Platonic best friends are Alone Together in new Showmax comedy

13 August 2018

Platonic best friends are Alone Together in new Showmax comedy

Stand-up comedians Esther Povitsky (aka Little Esther) and Benji Aflalo co-write, co-star and executive produce Alone Together, about Esther and Benji, misfit platonic best friends who want nothing more than to be accepted by the vain and status-obsessed culture of Los Angeles. Despite their constant bickering, when push comes to shove, they’ve got each other’s back – especially since they have nobody else to hang out with.

Alone Together on Showmax

Image: ABC

Povitsky shares more than a first name with her character, who similarly moved to LA from the midwest to try make it as a comedian but quickly found she didn’t fit in. As Povitsky told Seth Meyers about her own move, “In the Midwest, I’m a seven. On the East Coast, I’m a six. And in L.A, I’m a cocker spaniel…”

Povitsky told Variety that Alone Together started as a short film created “from not being able to get a job.” The short landed her a meeting with Brooklyn Nine-Nine’s Andy Samberg and his Emmy-winning Lonely Island collaborators Akiva Schaffer and Jorma Taccone, followed by a deal with Freeform, who have already renewed Alone Together for a second season.

Since then, things have come together better for Povitsky than her struggling fictional alter-ego: in 2017, she cracked Variety’s annual 10 Comics To Watch list, which has launched the likes of Zach Galifianakis, Amy Schumer and Rebel Wilson over the years. Variety praised her work as a “scene-stealer” as Maya on the Golden Globe-winning Crazy Ex-Girlfriend, and also name-checked her appearances on Netflix’s Love and Lady Dynamite, the popular podcast Weird Adults With Little Esther, and the TruTV series Cocktales With Esther.

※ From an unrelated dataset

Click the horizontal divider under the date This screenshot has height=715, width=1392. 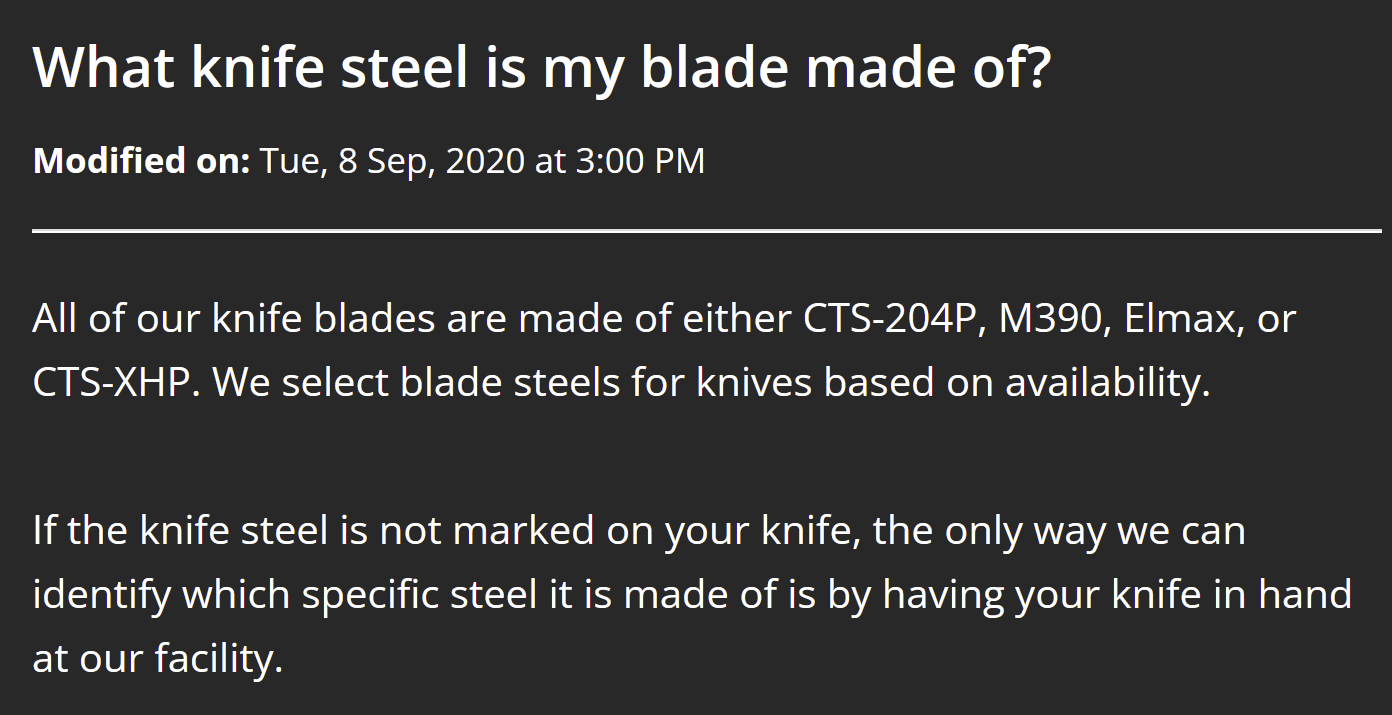(x=706, y=230)
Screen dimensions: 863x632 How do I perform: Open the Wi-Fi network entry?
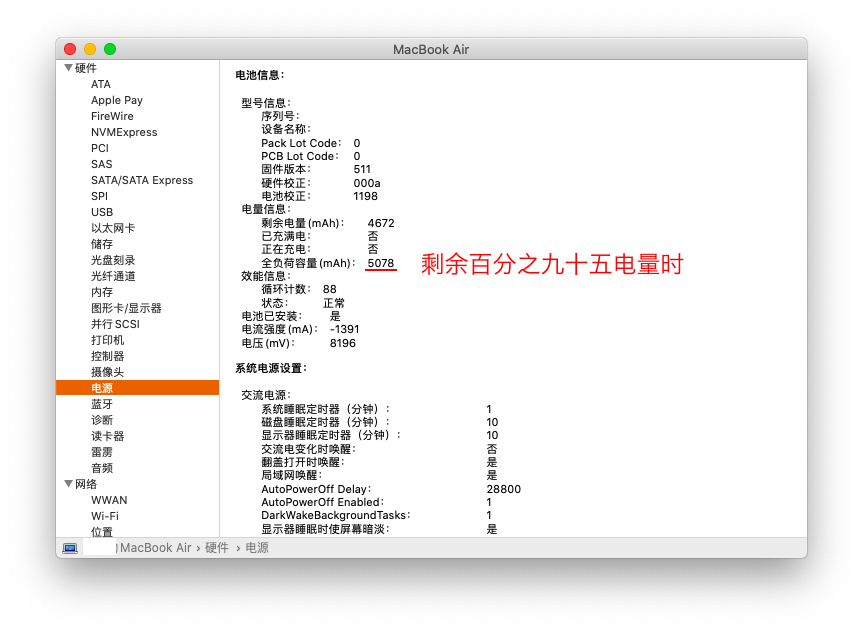click(x=105, y=516)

On Alone Together, she worked with top comedic directors like Amy York Rubin (SMILF), Daniel Gray Longino (Portlandia), Jay Karas (Parks & Recreation), Kat Coiro (Brooklyn Nine-Nine), and Todd Biermann (It’s Always Sunny In Philadelphia).

The result? As Consequence of Sound wrote, “In a world of cutesy teen shows and formulaic sitcoms with a big, beating heart in the middle, Freeform’s caustically hilarious Alone Together stands out from the pack…” with its “quick-witted dialogue… brilliantly deadpan performances from both Povitsky and Aflalo… and gut-busting sociopathy.”

Or as Uncle Barky said, “Laugh out loud funny… There’d be no hope for the future were every millennial this way.”

Variety also praised the show for the way it “breaks down the construct that men and women can’t just be platonic friends. Although other characters within the show constantly ask Povitsky and Aflalo’s characters why they aren’t dating each other, both are very confident in the fact that they really are just friends. The tension comes between them not because of ‘will they or won’t they’ but from forces all around them as they struggle to find their place in the world — and find romantic partners they are actually interested in.”

Consequence of Sound added, “What’s even better is that Povitsky and Aflalo don’t stop at subverting that trope. Yes, Esther and Benji are platonic friends, but it isn’t simply that they aren’t, and will never be, together. It’s that no one in their right mind, no one with any idea of who these people are or how they operate as a pair, would want to see them together… It’s not a will-they-or-won’t-they, it’s a they-won’t-and-thank-god.”

“Alone Together is easily the best show ever made,” Samberg, Schaffer and Taccone told Deadline when Alone Together was renewed. “If you don’t watch it, you’re a fool. There are four million shows on TV, but this is the only one worth watching.”